**Extracto del documento**
—————

El dilema de la diáspora africana, por Simon Pierre Talula

17/09/2013 | Bitácora africana

Navegando por la red, me encuentro con un interesantísimo debate en el blog de la periodista camerunesa Julie Owono, se trata del programa Stream de Al Jazeera (en inglés), que
versa sobre la llamada Françafrique, algo así como una red oscura y alegal nutrida de políticos y empresarios franceses con sus homólogos entre las élites africanas para beneficiar la avaricia de los primeros y la permanencia de los segundos en el poder, definen. Nada nuevo hay bajo el sol.

Al plató asiste como invitado el escritor, también camerunés, Patrice Nganang, que acaba de publicar la novela La saison des prunes, que podríamos traducir por “Tiempos de safú” título que alude al delicioso fruto tropical cuyo nombre aún no está muy extendido en español. El vídeo me ha servido para descubrir a este escritor famoso por su obra – ésta sí traducida ya al castellano- “Tiempos de perro”. Habrá tomar nota.

Pero también ha servido para despertar en mí un viejo dilema que siento y que comparten muchos otros hijos de África hoy en día. Esto es: afincarse fuera o retornar; resignarse o luchar; vivir mirando al pasado de nuestros padres, o mirando hacia el futuro de nuestros hijos. La cuestión no es simple y existen muchos argumentos a favor o en contra de labrarse una vida fuera del continente, ligada a él mediante las llamadas telefónicas y las remesas convertidas ya casi en ‘tontina’ para muchos africanos y africanas (muy importante el género femenino en este caso).

Me ha trastocado la fibra sensible un periodista francés que decía que la cuestión africana no interesaba a nadie en Francia, ni siquiera a africanos de la diáspora. Por eso, argüía, la idea de la Françafrique era poco menos que una paranoia de algunos.

—————

**Datos recopilados**
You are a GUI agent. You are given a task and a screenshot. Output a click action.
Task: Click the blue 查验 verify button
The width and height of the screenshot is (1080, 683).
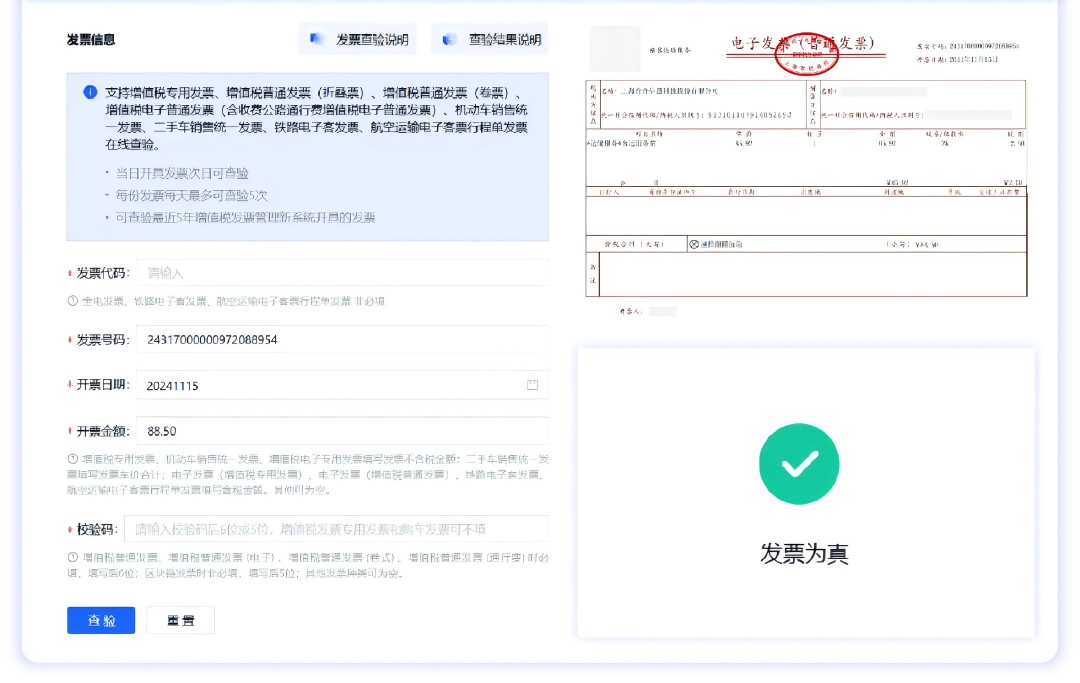click(101, 620)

—————

**Lo que se pide**
Reescribe como lista breve el párrafo del texto sobre la diáspora africana que comienza con «Pero también ha servido», sin perder sus datos principales.

**Resultado**
- El vídeo despertó en quien escribe un viejo dilema que comparten hoy muchos otros hijos de África.
- El dilema consiste en afincarse fuera o retornar, resignarse o luchar, y vivir mirando al pasado de los padres o al futuro de los hijos.
- La cuestión no es simple: hay muchos argumentos a favor y en contra de labrarse una vida fuera del continente.
- Quien vive fuera sigue ligado a África mediante llamadas telefónicas y remesas.
- Para muchos africanos y africanas, esas remesas se han convertido casi en una "tontina", y en este caso el género femenino tiene mucha importancia.